**Source records**
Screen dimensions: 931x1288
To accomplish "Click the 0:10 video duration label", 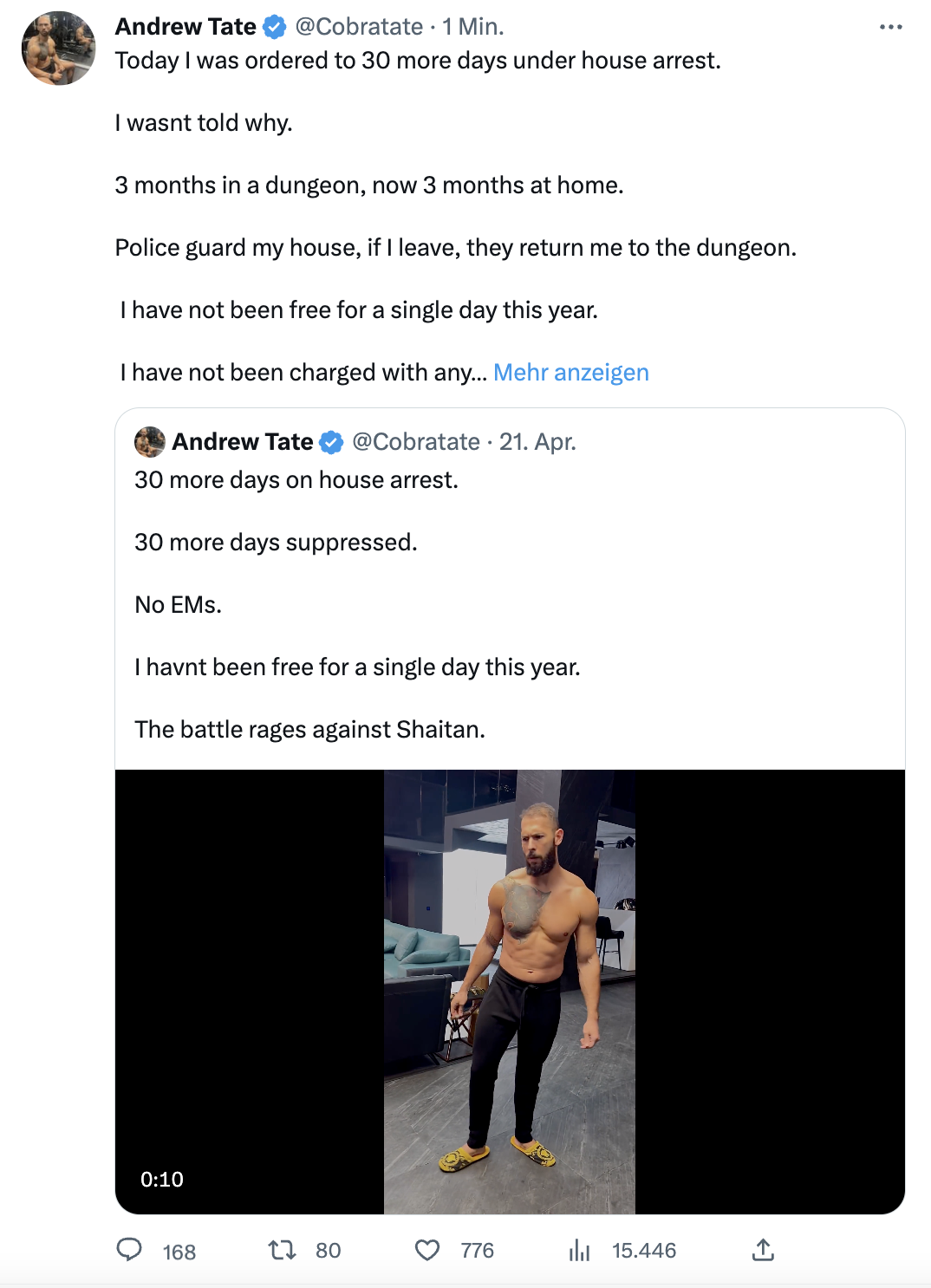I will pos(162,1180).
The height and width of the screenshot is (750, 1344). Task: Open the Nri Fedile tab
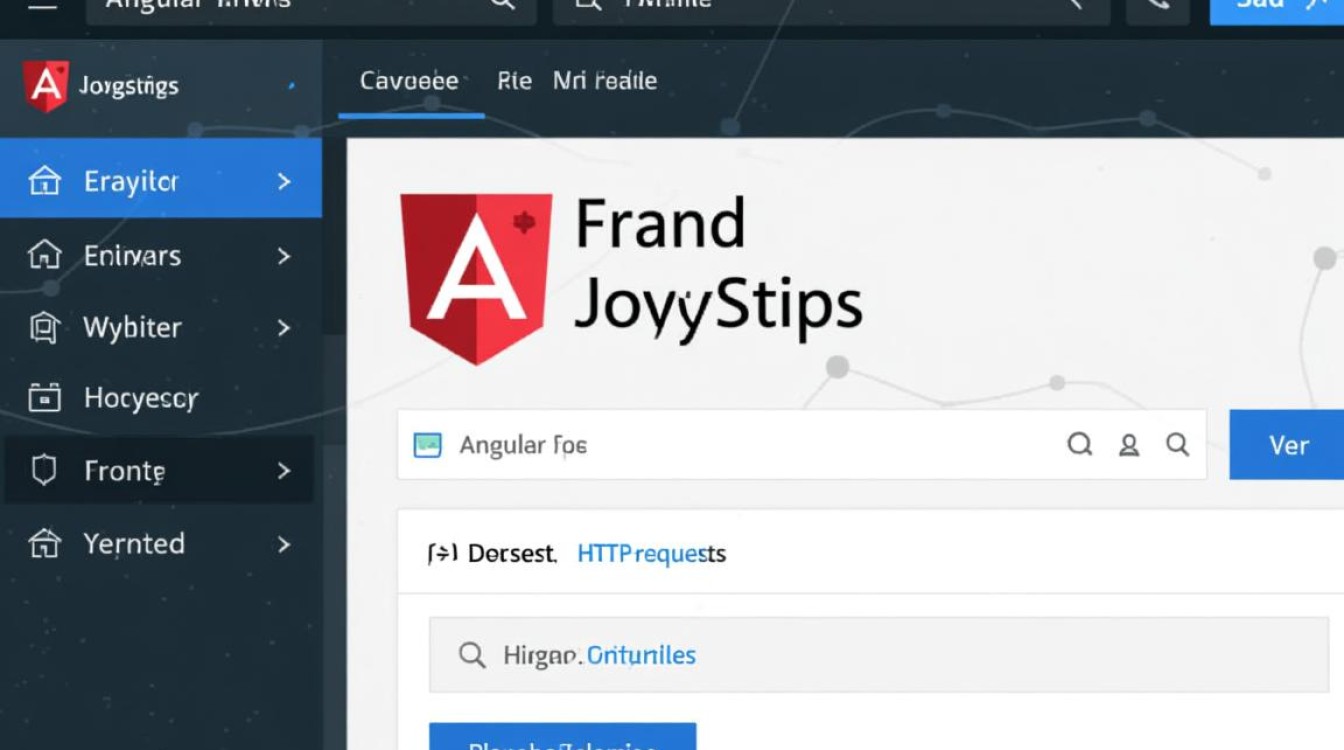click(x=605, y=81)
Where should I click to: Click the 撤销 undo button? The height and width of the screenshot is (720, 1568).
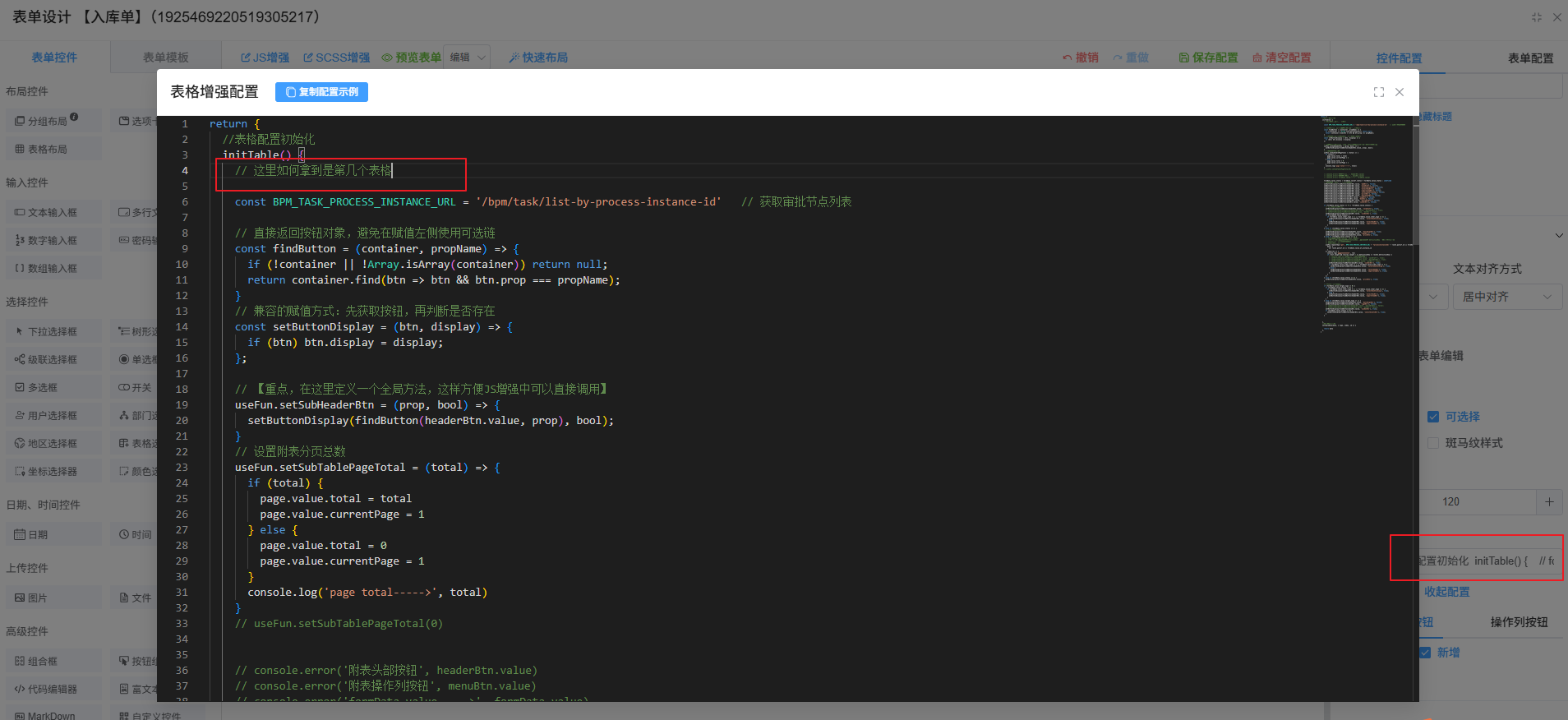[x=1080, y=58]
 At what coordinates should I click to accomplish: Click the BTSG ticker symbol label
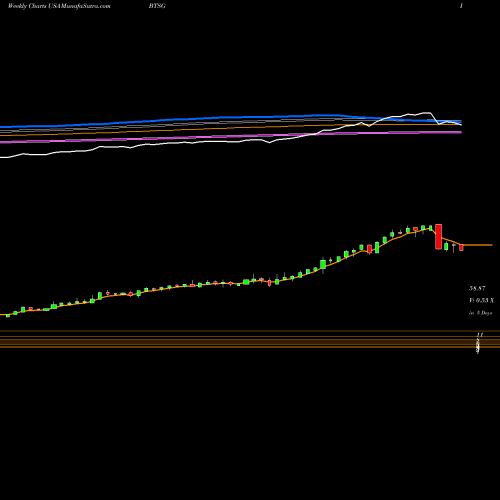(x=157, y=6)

**Brief**
Present the records from the line with "The height and width of the screenshot is (750, 1344)." through the end of the records, both included, as a Markdown table with the columns Row and Record text, one row per line and no rows for blank lines. Leave the pictures out of the table.

**Exercise solution**
| Row | Record text |
|---|---|
| 1 | The height and width of the screenshot is (750, 1344). Task: Open the Nri Fedile tab |
| 2 | click(x=605, y=81) |
| 3 | Where should I click to: Click the 撤销 undo button? The height and width of the screenshot is (720, 1568). |
| 4 | [x=1080, y=58] |
| 5 |  At what coordinates should I click to accomplish: Click the BTSG ticker symbol label |
| 6 | (x=157, y=6) |